What needs to be done: Reproduce, exactly, the lines of the material below from the line containing "Task: Click the RSS feed icon" through the line containing "The width and", with both end lines included and nothing else.

Dataset records:
▼
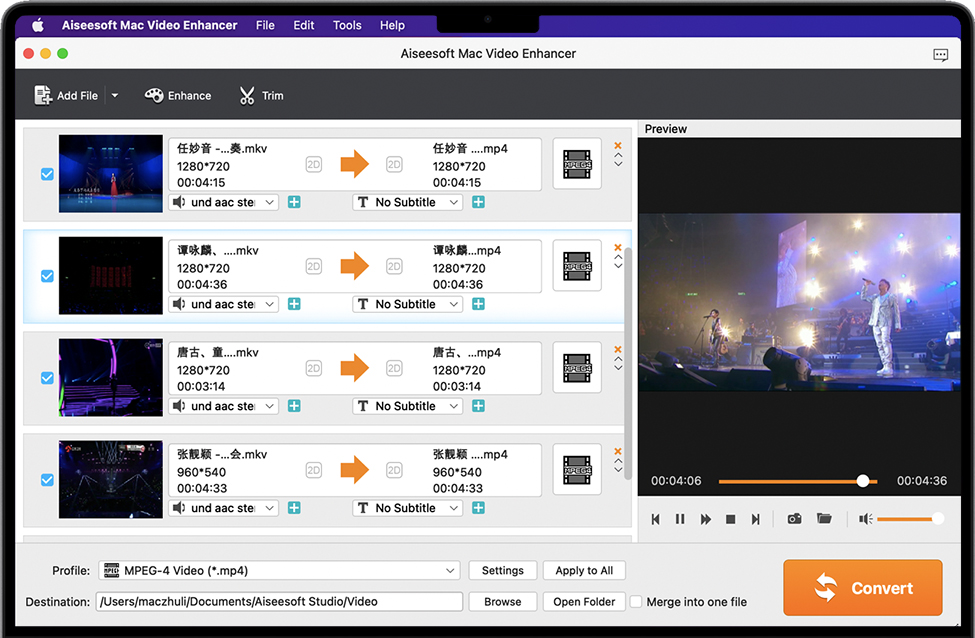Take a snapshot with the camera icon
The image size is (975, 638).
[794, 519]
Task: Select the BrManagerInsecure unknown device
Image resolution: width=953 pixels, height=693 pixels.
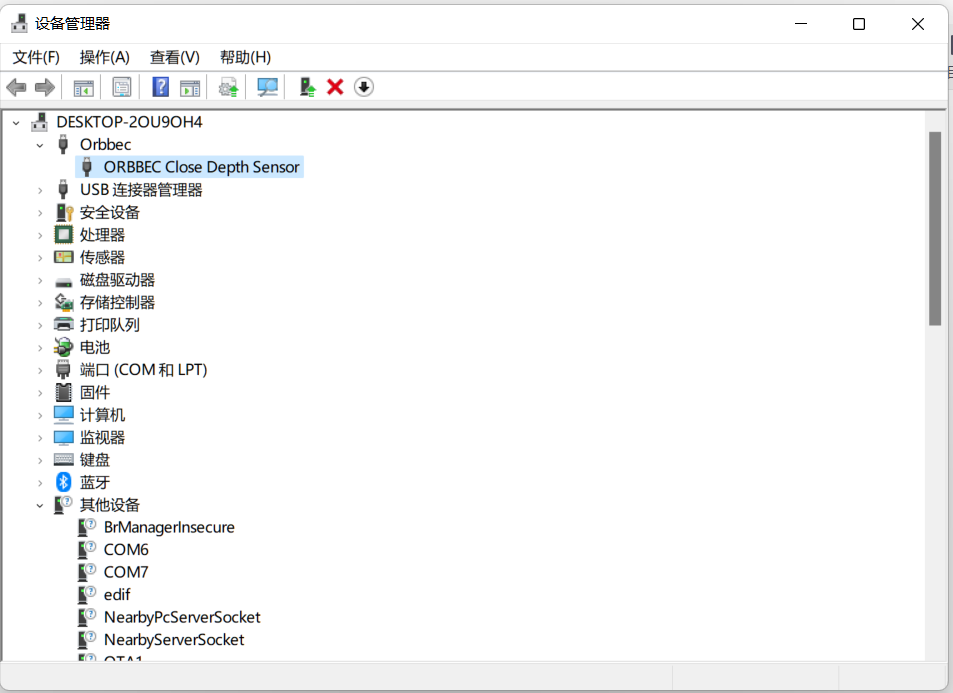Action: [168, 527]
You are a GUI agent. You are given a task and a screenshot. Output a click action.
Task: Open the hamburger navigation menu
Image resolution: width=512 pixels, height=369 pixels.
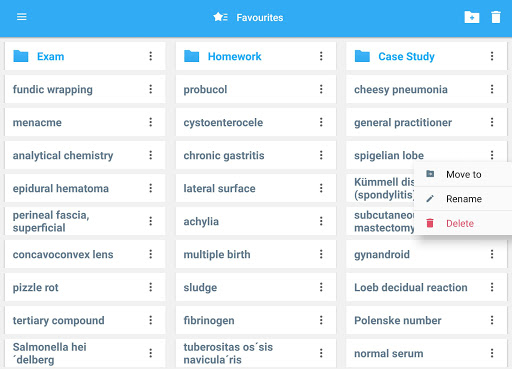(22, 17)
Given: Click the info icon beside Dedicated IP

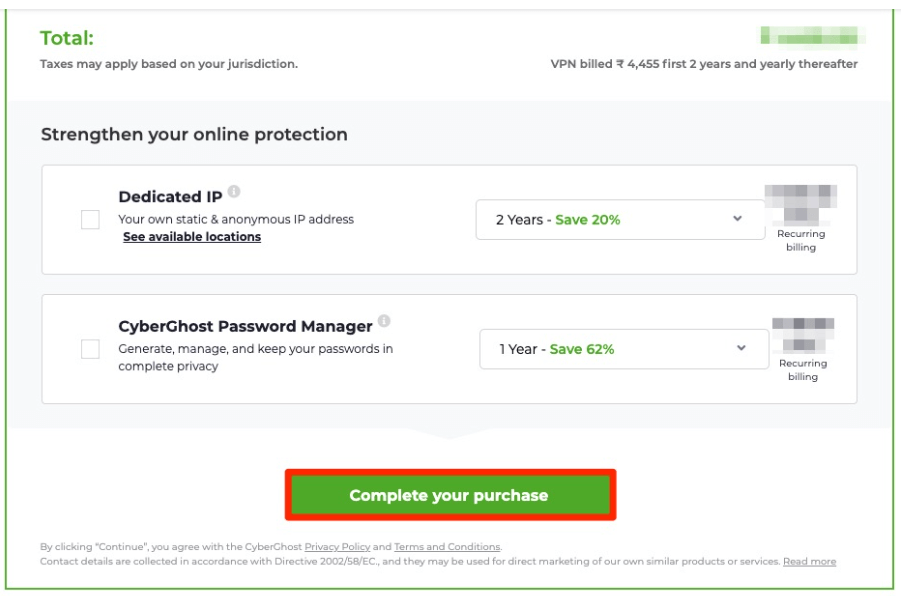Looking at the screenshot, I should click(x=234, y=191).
▲
▼
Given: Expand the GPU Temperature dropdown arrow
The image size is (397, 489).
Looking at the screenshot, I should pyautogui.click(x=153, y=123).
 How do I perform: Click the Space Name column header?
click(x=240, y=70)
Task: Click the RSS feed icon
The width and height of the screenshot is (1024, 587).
▲
▼
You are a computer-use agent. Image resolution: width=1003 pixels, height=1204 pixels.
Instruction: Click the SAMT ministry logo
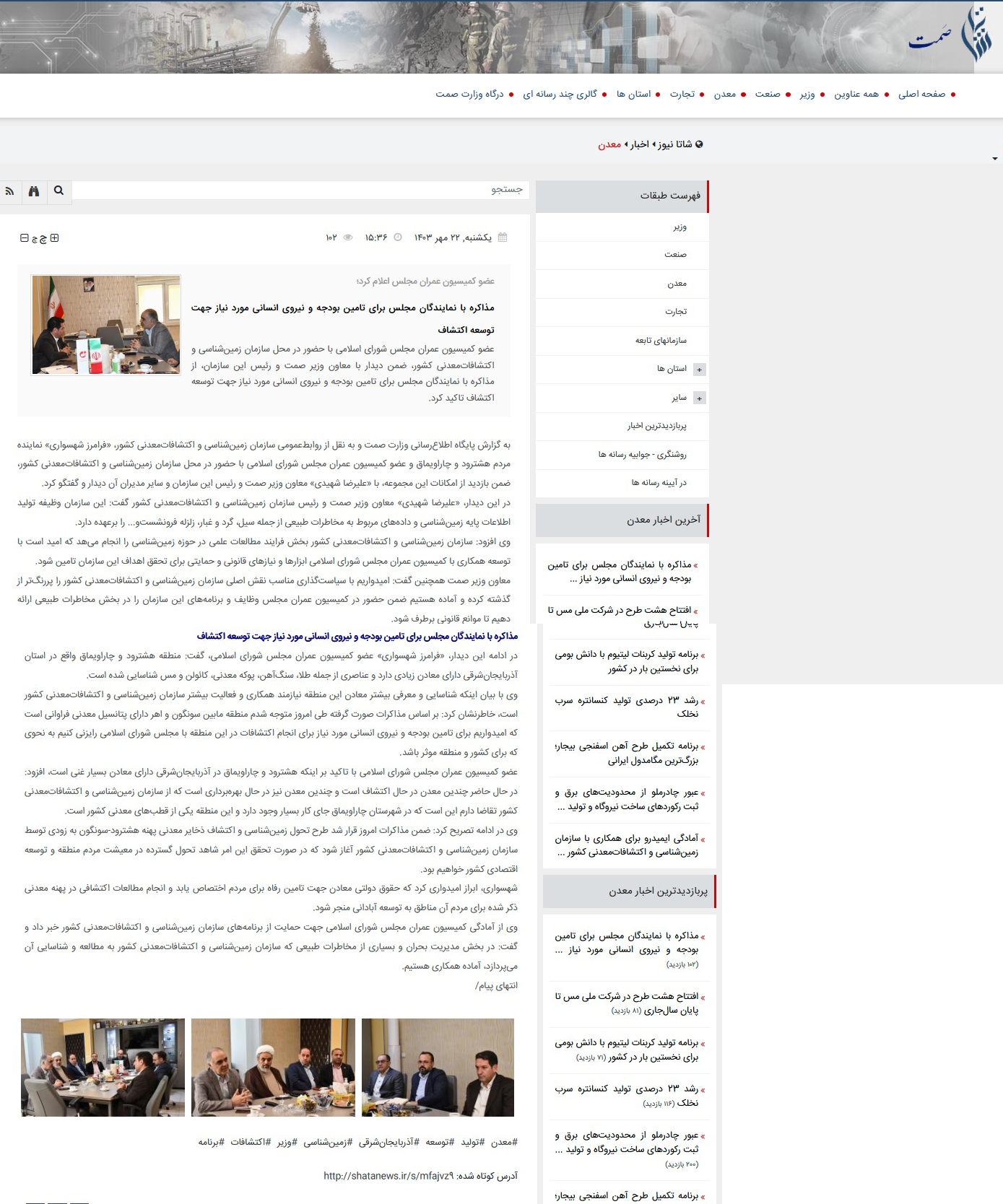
▲
Answer below:
Task: Click the RSS feed icon
The width and height of the screenshot is (1024, 587).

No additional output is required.